# IS622 Week 14 Discussion
## Counting triangles with PySpark / MapReduce
### Brian Chu | Nov. 29, 2015

In [1]:
import os
import sys

# Path for Spark source folder
os.environ['SPARK_HOME']="/home/brian/workspace/cuny_msda_is622/spark-1.5.1-bin-hadoop2.6"

# Append pyspark to Python Path
sys.path.append("/home/brian/workspace/cuny_msda_is622/spark-1.5.1-bin-hadoop2.6/python/")

# Append py4j to Python Path
sys.path.append("/home/brian/workspace/cuny_msda_is622/spark-1.5.1-bin-hadoop2.6/python/lib/py4j-0.8.2.1-src.zip")

# Launch Spark
execfile("/home/brian/workspace/cuny_msda_is622/spark-1.5.1-bin-hadoop2.6/python/pyspark/shell.py")

Welcome to
      ____              __
     / __/__  ___ _____/ /__
    _\ \/ _ \/ _ `/ __/  '_/
   /__ / .__/\_,_/_/ /_/\_\   version 1.5.1
      /_/

Using Python version 2.7.10 (default, Oct 14 2015 16:09:02)
SparkContext available as sc, HiveContext available as sqlContext.


In [2]:
from pyspark.sql import SQLContext
sqlc = SQLContext(sc)

### Define edges and make copy for upcoming join

In [3]:
# Figure 10-1 example
e1 = [('A','B'), ('A','C'), ('B','C'), ('B','D'), ('D','E'), ('D','F'), ('D','G'), ('E','F'), ('G','F')]
e1dist = sc.parallelize(e1)
========
• [SHORT PROBLEM 1]: Retype the stretch of the PySpark notebook from "# Launch Spark" through "available as sqlContext.".
The PySpark notebook and the records come from separate, unrelated sources.

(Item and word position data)
========
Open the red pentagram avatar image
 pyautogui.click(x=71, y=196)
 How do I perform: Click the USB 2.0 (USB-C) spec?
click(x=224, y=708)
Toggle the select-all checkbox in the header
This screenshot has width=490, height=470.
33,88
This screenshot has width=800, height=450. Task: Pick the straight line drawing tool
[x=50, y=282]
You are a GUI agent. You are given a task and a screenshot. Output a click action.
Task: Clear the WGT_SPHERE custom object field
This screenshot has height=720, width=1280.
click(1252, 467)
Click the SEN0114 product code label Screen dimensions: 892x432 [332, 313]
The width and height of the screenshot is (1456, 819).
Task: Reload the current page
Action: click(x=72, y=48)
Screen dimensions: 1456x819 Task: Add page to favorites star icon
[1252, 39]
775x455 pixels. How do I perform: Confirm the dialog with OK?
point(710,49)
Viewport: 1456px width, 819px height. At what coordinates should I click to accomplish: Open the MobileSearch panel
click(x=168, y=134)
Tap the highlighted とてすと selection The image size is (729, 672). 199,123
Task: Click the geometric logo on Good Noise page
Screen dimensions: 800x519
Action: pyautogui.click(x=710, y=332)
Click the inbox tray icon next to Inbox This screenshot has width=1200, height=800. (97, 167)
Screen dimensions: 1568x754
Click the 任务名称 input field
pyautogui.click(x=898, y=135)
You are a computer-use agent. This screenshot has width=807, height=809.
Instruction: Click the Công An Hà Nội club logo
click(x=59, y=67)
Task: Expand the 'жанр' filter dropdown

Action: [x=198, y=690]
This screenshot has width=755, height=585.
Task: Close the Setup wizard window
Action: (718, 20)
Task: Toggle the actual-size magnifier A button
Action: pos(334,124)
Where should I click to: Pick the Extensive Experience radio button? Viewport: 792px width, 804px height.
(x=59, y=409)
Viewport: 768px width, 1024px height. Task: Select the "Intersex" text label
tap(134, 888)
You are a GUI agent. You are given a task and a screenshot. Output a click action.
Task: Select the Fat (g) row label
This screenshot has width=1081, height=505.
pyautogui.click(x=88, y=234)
========
• [SHORT PROBLEM 2]: Echo the stretch of the records from their first line through the line that contains "Action: pos(334,124)".

• [WRITTEN RESPONSE 1]:
# Launch Spark
execfile("/home/brian/workspace/cuny_msda_is622/spark-1.5.1-bin-hadoop2.6/python/pyspark/shell.py")

Welcome to
      ____              __
     / __/__  ___ _____/ /__
    _\ \/ _ \/ _ `/ __/  '_/
   /__ / .__/\_,_/_/ /_/\_\   version 1.5.1
      /_/

Using Python version 2.7.10 (default, Oct 14 2015 16:09:02)
SparkContext available as sc, HiveContext available as sqlContext.

• [WRITTEN RESPONSE 2]:
Open the red pentagram avatar image
 pyautogui.click(x=71, y=196)
 How do I perform: Click the USB 2.0 (USB-C) spec?
click(x=224, y=708)
Toggle the select-all checkbox in the header
This screenshot has width=490, height=470.
33,88
This screenshot has width=800, height=450. Task: Pick the straight line drawing tool
[x=50, y=282]
You are a GUI agent. You are given a task and a screenshot. Output a click action.
Task: Clear the WGT_SPHERE custom object field
This screenshot has height=720, width=1280.
click(1252, 467)
Click the SEN0114 product code label Screen dimensions: 892x432 [332, 313]
The width and height of the screenshot is (1456, 819).
Task: Reload the current page
Action: click(x=72, y=48)
Screen dimensions: 1456x819 Task: Add page to favorites star icon
[1252, 39]
775x455 pixels. How do I perform: Confirm the dialog with OK?
point(710,49)
Viewport: 1456px width, 819px height. At what coordinates should I click to accomplish: Open the MobileSearch panel
click(x=168, y=134)
Tap the highlighted とてすと selection The image size is (729, 672). 199,123
Task: Click the geometric logo on Good Noise page
Screen dimensions: 800x519
Action: pyautogui.click(x=710, y=332)
Click the inbox tray icon next to Inbox This screenshot has width=1200, height=800. (97, 167)
Screen dimensions: 1568x754
Click the 任务名称 input field
pyautogui.click(x=898, y=135)
You are a computer-use agent. This screenshot has width=807, height=809.
Instruction: Click the Công An Hà Nội club logo
click(x=59, y=67)
Task: Expand the 'жанр' filter dropdown

Action: [x=198, y=690]
This screenshot has width=755, height=585.
Task: Close the Setup wizard window
Action: (718, 20)
Task: Toggle the actual-size magnifier A button
Action: pos(334,124)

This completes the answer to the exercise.